Julia Serano on Call Out Culture

I have an interview with Julia Serano up today at the Atlantic, in which we talk about her wonderful new book Excluded, which you should all go out and buy right now.

The interview got cut a little for space reasons, so with the Atlantic’s kind permission, I decided to post the excised bit over here.

You talk a bit about call out culture and where you see problems with it. So, thinking about the Hugo Schwyzer mess in particular, I wonder if you could talk a little about how you think activist communities can be inclusive and open to difference, while still being able to respond to or deal with folks who actually are undermining their goals or exploiting them.

The chapter in which I talk about call-out culture is the last chapter and it’s called “Balancing Acts.” And I talk about how activism needs to be a balancing act between the fact that we each have our own issues and concerns and agendas, and then there are other activists coming from other perspectives who have their own issues and concerns and agendas. And the best thing for us to do moving forward is to create intentionally intersectional spaces where we both talk and listen to one another, and where we give people the benefit of the doubt.

I think that can happen on a very conscious level, especially in smaller situations.

It becomes a real problem on the Internet. Just because, as you pointed out, there are bad actors, and people who are either going to be selfish and only talk about their own issues, or who are purposefully undermining other people. And you usually can’t police who shows up at your blog post, or who comments or who doesn’t.

As I was writing that chapter, I knew that it was a very complicated issue. But I do think it’s important to try to give people the benefit of the doubt. I know for myself, that I grew up in straight mainstream culture that didn’t really have a feminist analysis and that was very anti-queer. And I learned what I’ve learned as an activist slowly but surely, and I went through various stages of probably being messed up in my perspective, just because I was new.
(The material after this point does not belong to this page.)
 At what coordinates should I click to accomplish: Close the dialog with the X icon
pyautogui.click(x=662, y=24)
And I think that we need a way to give people who are new to activism a chance to learn, and to be given the benefit of the doubt if they say something that other people think is problematic, as long as they’re willing to listen to others and learn moving forward.
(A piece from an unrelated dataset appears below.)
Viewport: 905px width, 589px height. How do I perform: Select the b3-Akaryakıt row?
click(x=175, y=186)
The other reason that I bring it up is that a lot of exclusion that happens within feminist and queer movement comes from having some minority member of the group being called out under the assumption that who they are is inherently oppressive. So there’s a long history of trans women in feminist and queer spaces being accused of having transitioned in order to have heterosexual privilege, or being accused of upholding heteronormative ideas of what women are and so on. So that was another concern of mine.